Che la crisi climatica e il riscaldamento globale mettano a rischio i territori montani, con la scomparsa della neve ad altitudini sempre più elevate, non è un mistero. Ma le conseguenze rischiano di coinvolgere anche i grandi eventi, come le Olimpiadi invernali. L’Italia, con Milano e Cortina, si è aggiudicata l’edizione 2026, ma dal Comitato olimpico internazionale (Cio) arriva l’allarme.
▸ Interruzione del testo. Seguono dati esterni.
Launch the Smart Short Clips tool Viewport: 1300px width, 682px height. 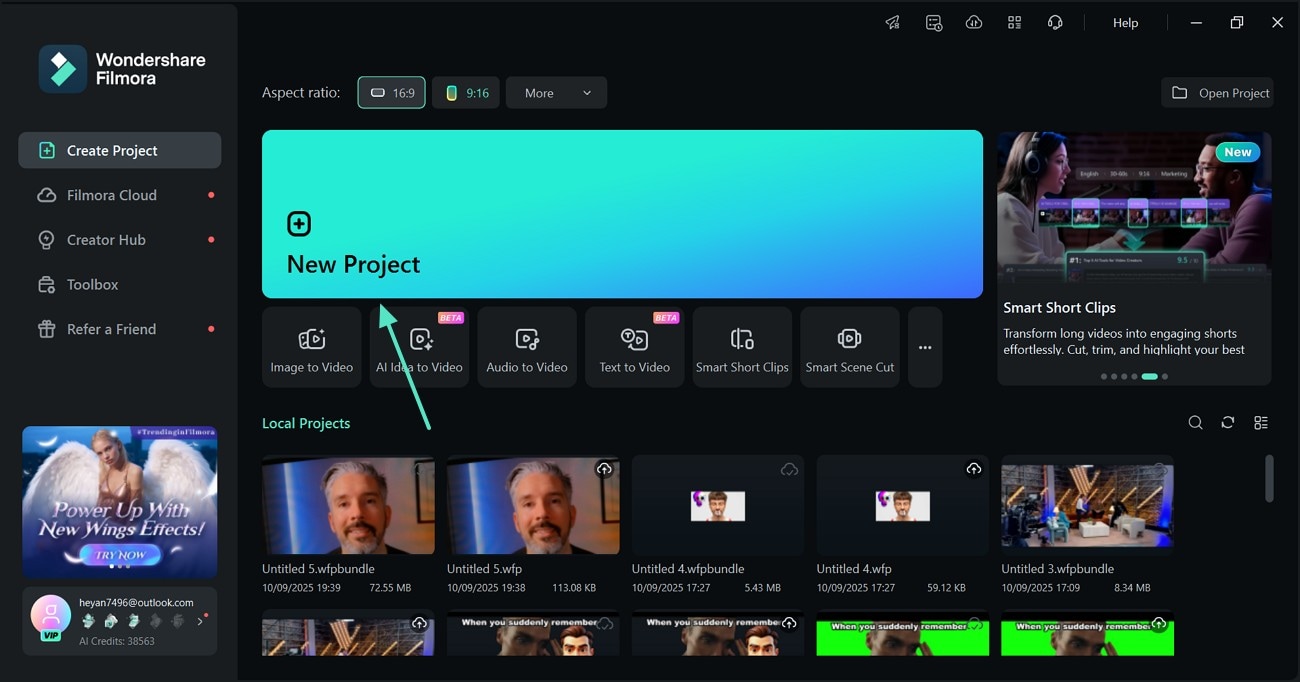click(742, 346)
Per l’edizione 2030, ci sono le candidature di Sapporo (Giappone) e Salt Lake City (Stati Uniti), più l’interesse di Almaty (Kazakistan), Borjomi (Georgia), Calgary (Canada), Praga (Repubblica Ceca), Sarajevo (Bosnia) e della regione della Savoia (Francia). Il Cio, però, ha già fatto slittare la propria decisione, da settembre alla fine di quest’anno (se non all’inizio del 2024). Ed il motivo è semplice: l’incertezza di fronte alla crisi climatica.
“Stiamo pensando ad un sistema di rotazione prestabilito e consolidato. Con la crisi del clima e il riscaldamento globale, ci saranno sempre meno sedi disponibili e quindi alcune località sono destinate a ospitare le Olimpiadi invernali molto più spesso” – ha spiegato Thomas Bach, presidente del Comitato olimpico internazionale – “In questo modo, si avrà anche la possibilità che tutte le strutture nelle varie sedi ospitanti rimarranno agli standard più elevati“.
Insomma, con la crisi climatica regna l’incertezza. Ed è anche per questo che la Commissione che si occuperà di selezionare la sede delle Olimpiadi invernali ha proposto un sistema basato su requisiti minimi. In particolare, le sedi candidate dovranno avere sempre temperature inferiori allo zero, nel periodo di svolgimento della competizione, nei 10 anni precedenti. E questi criteri restringerebbero di molto la ‘rosa’ dei potenziali candidati.